**Work request**
Keep to one stretch of the data below, the lines from the one with "Веретено без пряжи (193, 1923)" up to and including the one with "на кресте (167, 2299)", and return that stretch exactly.

BEGIN Excerpted data

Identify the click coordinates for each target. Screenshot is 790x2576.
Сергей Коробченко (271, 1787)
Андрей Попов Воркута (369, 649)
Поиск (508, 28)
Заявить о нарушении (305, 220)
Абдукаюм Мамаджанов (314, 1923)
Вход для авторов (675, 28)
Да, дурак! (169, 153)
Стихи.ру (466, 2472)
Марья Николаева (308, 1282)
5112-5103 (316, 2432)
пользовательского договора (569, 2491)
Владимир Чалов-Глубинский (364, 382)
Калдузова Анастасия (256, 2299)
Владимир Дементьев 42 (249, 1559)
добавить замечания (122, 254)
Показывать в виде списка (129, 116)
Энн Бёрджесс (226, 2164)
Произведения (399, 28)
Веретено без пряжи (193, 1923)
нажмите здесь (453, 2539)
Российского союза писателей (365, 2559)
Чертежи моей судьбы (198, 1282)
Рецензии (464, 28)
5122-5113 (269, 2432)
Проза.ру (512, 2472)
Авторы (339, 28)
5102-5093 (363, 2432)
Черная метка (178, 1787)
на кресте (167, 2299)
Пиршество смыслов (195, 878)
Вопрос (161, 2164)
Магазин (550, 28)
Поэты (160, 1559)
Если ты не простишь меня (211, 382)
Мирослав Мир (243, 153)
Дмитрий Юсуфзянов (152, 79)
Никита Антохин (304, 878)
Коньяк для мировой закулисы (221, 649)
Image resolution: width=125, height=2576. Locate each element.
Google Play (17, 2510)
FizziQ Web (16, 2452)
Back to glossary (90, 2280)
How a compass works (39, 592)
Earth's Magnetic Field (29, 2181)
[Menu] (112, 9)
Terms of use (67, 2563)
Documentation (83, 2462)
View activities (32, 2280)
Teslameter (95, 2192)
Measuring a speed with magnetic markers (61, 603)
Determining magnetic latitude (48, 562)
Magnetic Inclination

END Excerpted data

**Solved exercise**
Веретено без пряжи (193, 1923)
нажмите здесь (453, 2539)
Российского союза писателей (365, 2559)
Чертежи моей судьбы (198, 1282)
Рецензии (464, 28)
5122-5113 (269, 2432)
Проза.ру (512, 2472)
Авторы (339, 28)
5102-5093 (363, 2432)
Черная метка (178, 1787)
на кресте (167, 2299)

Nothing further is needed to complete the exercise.